The data —
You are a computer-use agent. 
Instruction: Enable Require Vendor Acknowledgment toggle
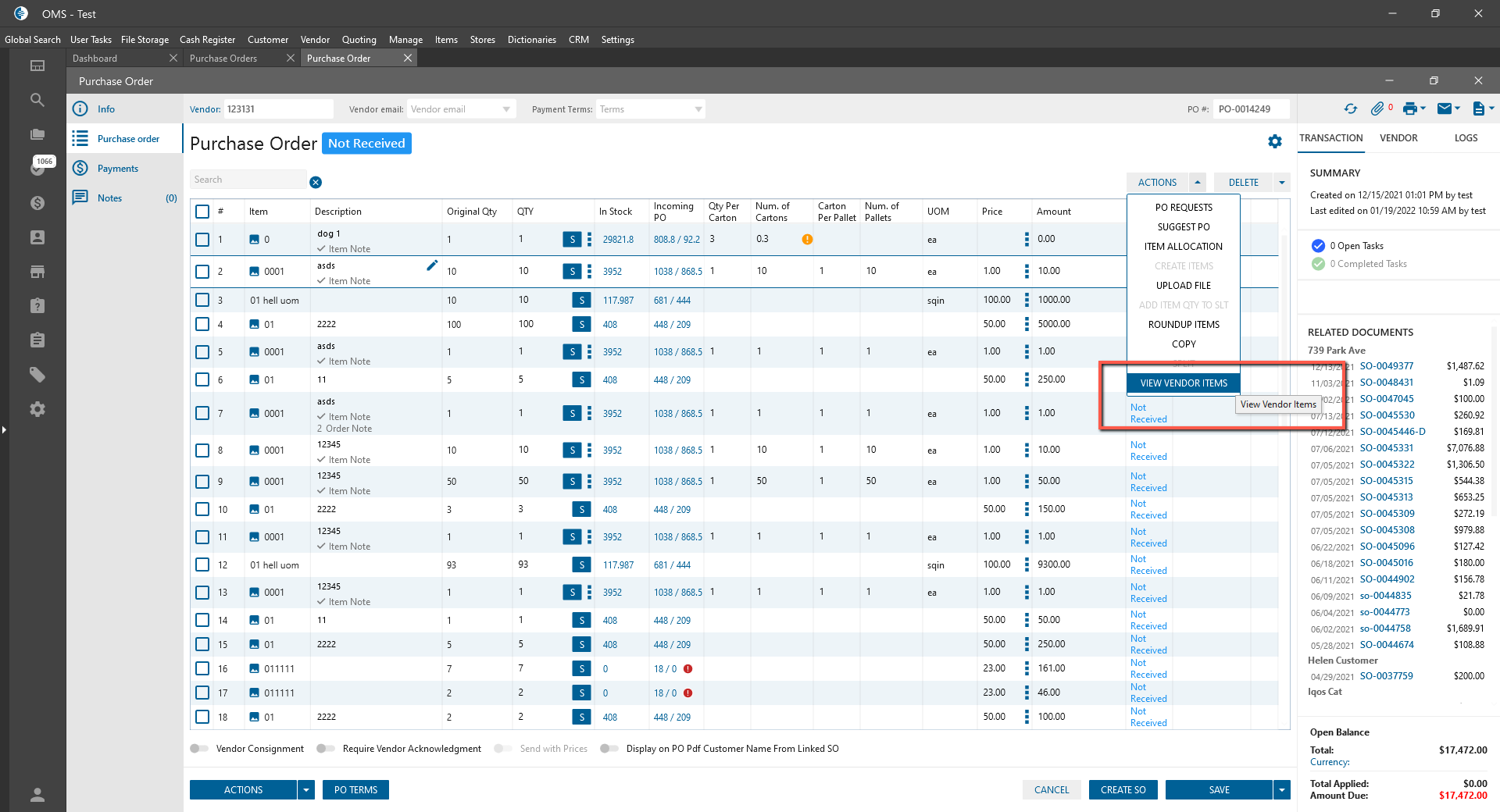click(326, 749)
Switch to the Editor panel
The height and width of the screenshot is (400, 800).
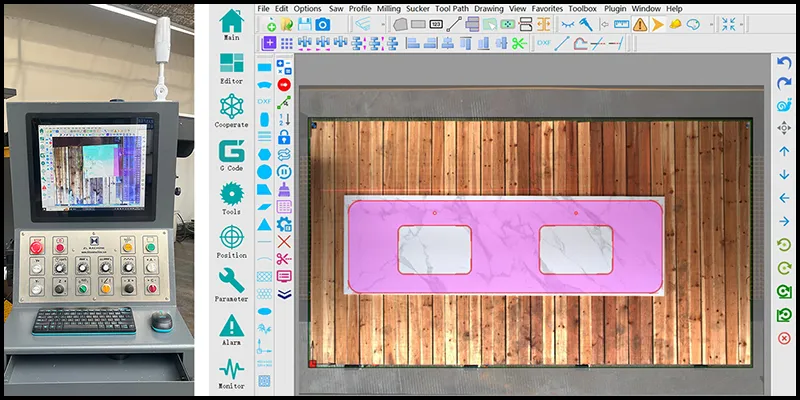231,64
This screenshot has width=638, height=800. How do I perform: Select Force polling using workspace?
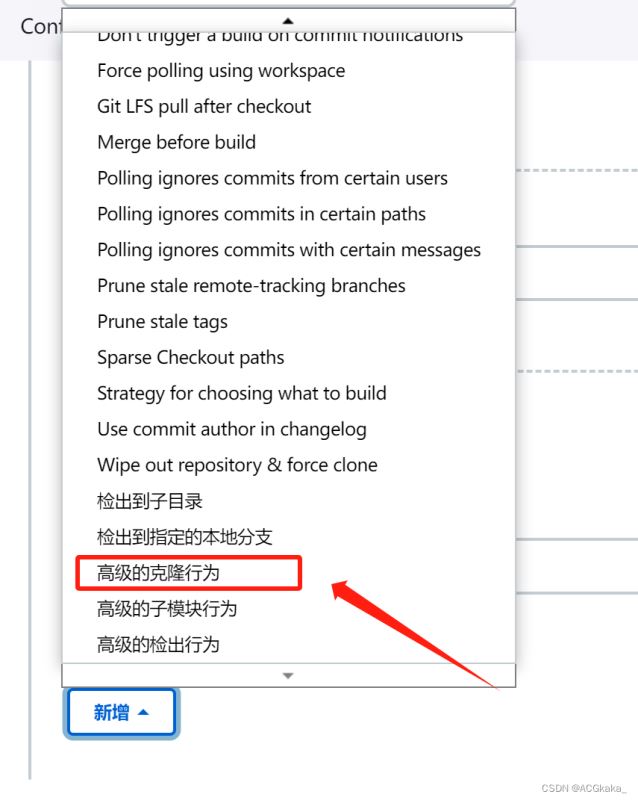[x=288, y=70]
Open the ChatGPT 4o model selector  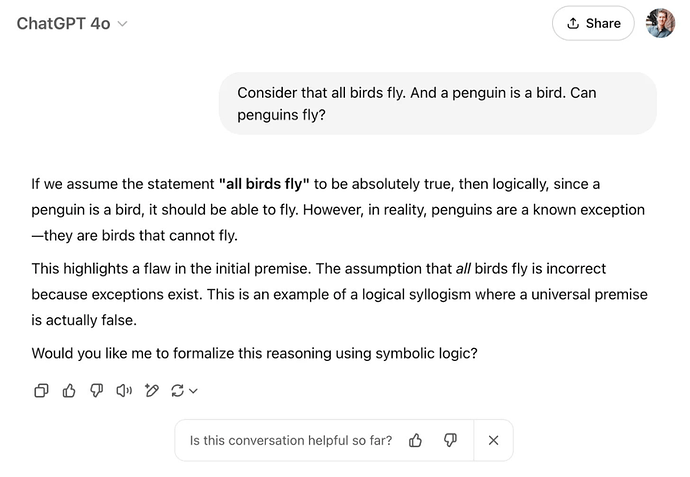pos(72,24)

--

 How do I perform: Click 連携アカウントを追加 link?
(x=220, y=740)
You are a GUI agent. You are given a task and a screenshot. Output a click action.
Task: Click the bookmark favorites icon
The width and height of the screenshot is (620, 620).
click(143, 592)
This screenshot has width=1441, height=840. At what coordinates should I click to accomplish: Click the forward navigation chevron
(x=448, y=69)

Task prompt —
Please render everything in the data from the line containing "You are a GUI" down to the line containing "(x=448, y=69)", both included, as a JSON list of strings with one string per line and blank lines left out.

Response to this task —
[
  "You are a GUI agent. You are given a task and a screenshot. Output a click action.",
  "Task: Click the bookmark favorites icon",
  "The width and height of the screenshot is (620, 620).",
  "click(143, 592)",
  "This screenshot has width=1441, height=840. At what coordinates should I click to accomplish: Click the forward navigation chevron",
  "(x=448, y=69)"
]